Transepithelial barrier dysfunction drives microbiota dysbiosis to initiate epithelial clock-driven inflammation.

Factors that contribute to inflammatory bowel disease (IBD) pathogenesis include genetic polymorphisms, barrier loss, and microbial dysbiosis. A major knowledge gap exists in the origins of colitogenic microbiome and its relationship with barrier impairment. Epithelial myosin light chain kinase (MLCK) is a critical regulator of the paracellular barrier, but the effects of MLCK activation on intraepithelial bacteria (IEB) and dysbiosis are incompletely understood. We hypothesize that MLCK-dependent bacterial endocytosis promotes pathobiont conversion and shapes a colitogenic microbiome. To explore this, transgenic (Tg) mice with barrier loss induced by intestinal epithelium-specific expression of a constitutively active MLCK were compared to wild-type (WT) mice.

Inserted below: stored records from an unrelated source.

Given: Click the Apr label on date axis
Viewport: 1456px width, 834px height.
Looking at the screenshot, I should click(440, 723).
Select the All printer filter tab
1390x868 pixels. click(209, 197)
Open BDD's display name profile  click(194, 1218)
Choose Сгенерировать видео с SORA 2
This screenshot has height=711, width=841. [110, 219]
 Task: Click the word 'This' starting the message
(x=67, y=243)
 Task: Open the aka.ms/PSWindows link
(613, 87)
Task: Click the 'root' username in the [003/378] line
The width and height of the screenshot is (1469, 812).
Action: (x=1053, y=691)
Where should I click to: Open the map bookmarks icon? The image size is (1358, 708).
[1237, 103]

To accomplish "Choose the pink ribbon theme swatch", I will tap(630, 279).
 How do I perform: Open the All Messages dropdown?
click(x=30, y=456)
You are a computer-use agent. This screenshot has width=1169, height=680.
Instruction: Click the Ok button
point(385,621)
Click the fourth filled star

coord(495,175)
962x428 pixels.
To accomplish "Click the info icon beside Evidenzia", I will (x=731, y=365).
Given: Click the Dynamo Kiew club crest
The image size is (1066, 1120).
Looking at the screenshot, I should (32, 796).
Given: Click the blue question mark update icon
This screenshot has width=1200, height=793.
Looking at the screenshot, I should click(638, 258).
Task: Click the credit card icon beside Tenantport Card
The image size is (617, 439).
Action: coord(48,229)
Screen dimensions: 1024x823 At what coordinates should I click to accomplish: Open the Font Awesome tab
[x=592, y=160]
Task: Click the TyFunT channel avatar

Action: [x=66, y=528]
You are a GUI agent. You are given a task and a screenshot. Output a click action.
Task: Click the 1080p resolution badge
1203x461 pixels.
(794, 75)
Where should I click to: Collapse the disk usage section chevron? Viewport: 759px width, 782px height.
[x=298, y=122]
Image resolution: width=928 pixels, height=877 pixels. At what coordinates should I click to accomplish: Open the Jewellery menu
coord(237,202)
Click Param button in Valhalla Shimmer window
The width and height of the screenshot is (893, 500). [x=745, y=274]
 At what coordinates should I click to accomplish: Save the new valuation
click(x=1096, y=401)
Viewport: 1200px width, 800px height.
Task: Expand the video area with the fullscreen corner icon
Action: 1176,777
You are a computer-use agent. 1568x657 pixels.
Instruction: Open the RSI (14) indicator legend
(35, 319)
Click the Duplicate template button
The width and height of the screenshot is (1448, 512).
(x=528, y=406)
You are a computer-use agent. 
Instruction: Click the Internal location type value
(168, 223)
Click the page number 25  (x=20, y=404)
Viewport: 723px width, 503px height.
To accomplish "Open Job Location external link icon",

When progeny of homozygous MLCK-Tg mice were separated postweaning by genotype (Tg/Tg, Tg/WT, WT/WT), increased IEB numbers associated with dysbiosis and more severe colitis were present in Tg/Tg and Tg/WT mice, relative to WT/WT mice. Cohousing with MLCK-Tg mice induced dysbiosis, increased IEB abundance and exacerbated colitis in WT mice. Conversely, MLCK-Tg mice colonized with WT microbiota at birth displayed increased Escherichia abundance and greater colitis severity by 6 weeks of age. Microarray analysis revealed circadian rhythm disruption in WT mice co-housed with MLCK-Tg mice relative to WT mice housed only with WT mice. This circadian disruption required Rac1/STAT3-dependent microbial invasion but not MLCK activity, and resulted in increased proinflammatory cytokines and glucocorticoid downregulation. In summary, the data demonstrate that barrier dysfunction induces dysbiosis and expansion of invasive microbes that lead to circadian disruption and mucosal inflammation. These results suggest that barrier-protective or bacterium-targeted precision medicine approaches may be of benefit to IBD patients.